Ahora las investigaciones criminales comenzarán directamente en su propio hogar.

El ministro de Justicia, Asuntos Internos y Migración de Irlanda, Jim O'Callaghan, presentó una iniciativa para actualizar la legislación sobre la interceptación de comunicaciones. El nuevo proyecto de ley, denominado Communications (Interception and Lawful Access) Bill, reemplazará la norma obsoleta de 1993 que no contempla las formas modernas de comunicación digital. Las autoridades pretenden crear un marco jurídico moderno capaz de hacer frente a delitos graves y a las amenazas a la seguridad nacional.

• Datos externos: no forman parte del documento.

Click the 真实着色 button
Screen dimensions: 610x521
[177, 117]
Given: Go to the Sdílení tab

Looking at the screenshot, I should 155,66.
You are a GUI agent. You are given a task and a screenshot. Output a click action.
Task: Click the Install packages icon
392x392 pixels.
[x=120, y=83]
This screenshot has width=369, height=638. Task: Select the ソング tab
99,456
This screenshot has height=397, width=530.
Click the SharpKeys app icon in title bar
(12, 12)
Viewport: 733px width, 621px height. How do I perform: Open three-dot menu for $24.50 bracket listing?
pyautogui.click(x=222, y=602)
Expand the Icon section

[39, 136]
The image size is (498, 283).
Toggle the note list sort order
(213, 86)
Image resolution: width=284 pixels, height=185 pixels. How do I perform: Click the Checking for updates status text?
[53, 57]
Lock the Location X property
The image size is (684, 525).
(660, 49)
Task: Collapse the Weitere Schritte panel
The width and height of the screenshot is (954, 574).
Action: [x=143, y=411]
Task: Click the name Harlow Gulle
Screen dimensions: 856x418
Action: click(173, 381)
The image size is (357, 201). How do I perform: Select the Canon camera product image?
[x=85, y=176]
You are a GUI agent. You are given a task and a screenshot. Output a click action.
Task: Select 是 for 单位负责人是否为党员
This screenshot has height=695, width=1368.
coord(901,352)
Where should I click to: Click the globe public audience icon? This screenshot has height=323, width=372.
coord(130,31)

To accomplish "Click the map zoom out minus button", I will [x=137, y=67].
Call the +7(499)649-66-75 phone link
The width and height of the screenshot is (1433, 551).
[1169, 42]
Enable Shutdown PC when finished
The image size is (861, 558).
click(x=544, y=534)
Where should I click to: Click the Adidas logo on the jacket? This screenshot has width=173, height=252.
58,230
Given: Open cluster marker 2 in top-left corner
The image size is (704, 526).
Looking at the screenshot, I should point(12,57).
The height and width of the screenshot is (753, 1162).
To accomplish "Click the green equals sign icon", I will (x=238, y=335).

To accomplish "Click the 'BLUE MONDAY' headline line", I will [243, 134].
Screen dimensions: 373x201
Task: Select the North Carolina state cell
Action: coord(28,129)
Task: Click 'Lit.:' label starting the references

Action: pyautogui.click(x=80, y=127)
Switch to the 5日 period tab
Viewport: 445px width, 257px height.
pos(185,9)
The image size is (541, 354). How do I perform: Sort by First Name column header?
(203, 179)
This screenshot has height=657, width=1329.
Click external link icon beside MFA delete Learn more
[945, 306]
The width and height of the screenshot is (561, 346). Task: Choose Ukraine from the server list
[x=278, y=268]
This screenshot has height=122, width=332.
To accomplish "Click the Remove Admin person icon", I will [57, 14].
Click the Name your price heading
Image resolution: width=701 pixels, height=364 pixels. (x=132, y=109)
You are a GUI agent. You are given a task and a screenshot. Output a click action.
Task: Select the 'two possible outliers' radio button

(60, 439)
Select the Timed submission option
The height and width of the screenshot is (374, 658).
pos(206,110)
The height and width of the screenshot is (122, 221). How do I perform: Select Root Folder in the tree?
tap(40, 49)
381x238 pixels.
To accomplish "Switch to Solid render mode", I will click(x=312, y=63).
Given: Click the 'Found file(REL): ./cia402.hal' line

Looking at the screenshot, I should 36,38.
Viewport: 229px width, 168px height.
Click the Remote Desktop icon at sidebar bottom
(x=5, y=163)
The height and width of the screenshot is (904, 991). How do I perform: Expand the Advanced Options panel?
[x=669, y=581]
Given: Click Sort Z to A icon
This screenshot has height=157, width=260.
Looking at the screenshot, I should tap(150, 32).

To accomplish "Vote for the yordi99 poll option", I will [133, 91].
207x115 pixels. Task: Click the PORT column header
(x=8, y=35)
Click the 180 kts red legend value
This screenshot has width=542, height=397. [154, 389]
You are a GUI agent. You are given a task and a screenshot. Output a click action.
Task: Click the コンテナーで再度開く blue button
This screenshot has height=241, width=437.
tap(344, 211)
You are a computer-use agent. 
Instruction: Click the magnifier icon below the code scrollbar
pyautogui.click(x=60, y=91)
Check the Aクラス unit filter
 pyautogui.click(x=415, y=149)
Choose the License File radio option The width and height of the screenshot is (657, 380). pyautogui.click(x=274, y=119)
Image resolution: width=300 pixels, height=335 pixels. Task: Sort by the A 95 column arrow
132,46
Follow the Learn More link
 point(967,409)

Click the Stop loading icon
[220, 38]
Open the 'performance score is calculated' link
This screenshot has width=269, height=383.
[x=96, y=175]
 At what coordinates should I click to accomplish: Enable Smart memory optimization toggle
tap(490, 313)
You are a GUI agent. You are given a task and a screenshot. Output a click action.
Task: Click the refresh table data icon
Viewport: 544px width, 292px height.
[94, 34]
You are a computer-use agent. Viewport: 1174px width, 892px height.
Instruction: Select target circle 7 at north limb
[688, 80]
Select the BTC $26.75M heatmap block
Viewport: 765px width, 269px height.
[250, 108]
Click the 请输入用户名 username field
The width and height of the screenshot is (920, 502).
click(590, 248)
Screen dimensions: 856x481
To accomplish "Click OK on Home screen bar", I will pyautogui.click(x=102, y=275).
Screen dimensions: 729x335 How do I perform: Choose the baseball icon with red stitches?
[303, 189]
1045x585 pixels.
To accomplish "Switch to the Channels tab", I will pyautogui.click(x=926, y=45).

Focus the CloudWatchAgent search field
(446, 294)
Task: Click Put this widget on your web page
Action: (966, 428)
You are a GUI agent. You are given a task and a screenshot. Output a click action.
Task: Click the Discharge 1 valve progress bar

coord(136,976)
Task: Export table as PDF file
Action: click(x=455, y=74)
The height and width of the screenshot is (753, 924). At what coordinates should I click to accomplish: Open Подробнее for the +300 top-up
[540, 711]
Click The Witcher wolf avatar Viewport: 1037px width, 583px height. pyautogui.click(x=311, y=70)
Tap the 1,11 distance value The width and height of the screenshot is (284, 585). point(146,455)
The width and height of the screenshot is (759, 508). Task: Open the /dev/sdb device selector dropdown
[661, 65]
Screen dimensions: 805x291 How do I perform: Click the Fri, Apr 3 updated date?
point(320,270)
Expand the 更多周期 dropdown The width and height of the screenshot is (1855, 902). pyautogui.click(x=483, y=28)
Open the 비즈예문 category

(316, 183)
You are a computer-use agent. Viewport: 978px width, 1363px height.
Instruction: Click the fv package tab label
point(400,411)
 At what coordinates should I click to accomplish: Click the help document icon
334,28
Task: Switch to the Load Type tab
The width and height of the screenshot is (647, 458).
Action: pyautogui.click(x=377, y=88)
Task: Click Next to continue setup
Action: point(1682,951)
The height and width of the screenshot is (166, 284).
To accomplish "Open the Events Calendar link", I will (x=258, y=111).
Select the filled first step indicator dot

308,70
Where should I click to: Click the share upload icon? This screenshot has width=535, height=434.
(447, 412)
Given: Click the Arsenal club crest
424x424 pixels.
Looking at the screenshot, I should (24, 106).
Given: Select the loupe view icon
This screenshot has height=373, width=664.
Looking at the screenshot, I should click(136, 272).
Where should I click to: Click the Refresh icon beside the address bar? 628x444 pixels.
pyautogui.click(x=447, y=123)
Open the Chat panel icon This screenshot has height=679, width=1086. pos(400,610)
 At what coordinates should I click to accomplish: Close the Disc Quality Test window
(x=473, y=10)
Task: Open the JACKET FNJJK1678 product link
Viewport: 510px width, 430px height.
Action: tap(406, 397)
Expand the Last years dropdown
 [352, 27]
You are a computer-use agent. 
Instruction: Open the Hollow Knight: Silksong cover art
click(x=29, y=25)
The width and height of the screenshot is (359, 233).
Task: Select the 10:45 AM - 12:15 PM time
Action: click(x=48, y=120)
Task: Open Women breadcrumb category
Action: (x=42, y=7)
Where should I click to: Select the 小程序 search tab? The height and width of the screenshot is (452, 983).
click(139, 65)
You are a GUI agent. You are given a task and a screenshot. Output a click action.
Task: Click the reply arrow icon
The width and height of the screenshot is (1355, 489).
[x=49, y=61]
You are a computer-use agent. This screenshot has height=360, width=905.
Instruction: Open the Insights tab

El documento prevé la posibilidad de intervención legal en todo tipo de comunicaciones, incluyendo el correo electrónico, los servicios de mensajería y hasta los dispositivos del Internet de las cosas. Según el ministro, la necesidad de actualizarse se debe al fuerte avance tecnológico de las últimas dos décadas, así como al aumento de la dependencia de las investigaciones en datos digitales. Según un documento de la Comisión Europea, actualmente alrededor del 85% de las investigaciones se basan en pruebas electrónicas, y las solicitudes a los proveedores de datos se han triplicado en solo cinco años.
En la nueva versión de la ley habrá una base legal para el uso de software de vigilancia encubierta. Ese software permitirá a las fuerzas de seguridad, cumpliendo las condiciones establecidas, acceder al contenido de los dispositivos, realizar grabaciones encubiertas o interferir en el funcionamiento de redes cuando se utilicen con fines delictivos. A las autoridades también se les concederá el derecho a utilizar dispositivos especiales de escaneo en lugares determinados para recopilar identificadores de dispositivos móviles, con el fin de identificar a sospechosos y su entorno.
Uno de los elementos centrales de la reforma será la introducción de control judicial sobre las solicitudes de interceptación de información. Si antes la decisión la tomaba exclusivamente el ministro, ahora funcionará un mecanismo doble: se mantiene el nivel ministerial con la participación obligatoria de un juez. También se propone obligar a los solicitantes a indicar la posible existencia de datos protegidos, por ejemplo, información sujeta al secreto profesional.
El proyecto de ley garantizará que Irlanda cumpla con sus obligaciones internacionales, incluidas las disposiciones del Convenio de Budapest sobre la ciberdelincuencia, que exige a los Estados la capacidad de recopilar tanto metadatos como el contenido de mensajes digitales en tiempo real. Además, se prevén medidas para la cooperación técnica con otros países de la UE sobre la base del principio de reciprocidad: la interceptación en el marco de la ayuda internacional será posible si está permitida por la legislación interna.
La elaboración del proyecto de ley se llevará a cabo en colaboración con la Fiscalía General, otros ministerios y organismos estatales. El ministerio planea colaborar estrechamente con el sector tecnológico para crear procedimientos eficaces y realistas. Se espera que el borrador del documento se publique en 2026. También están previstas amplias consultas con las partes interesadas.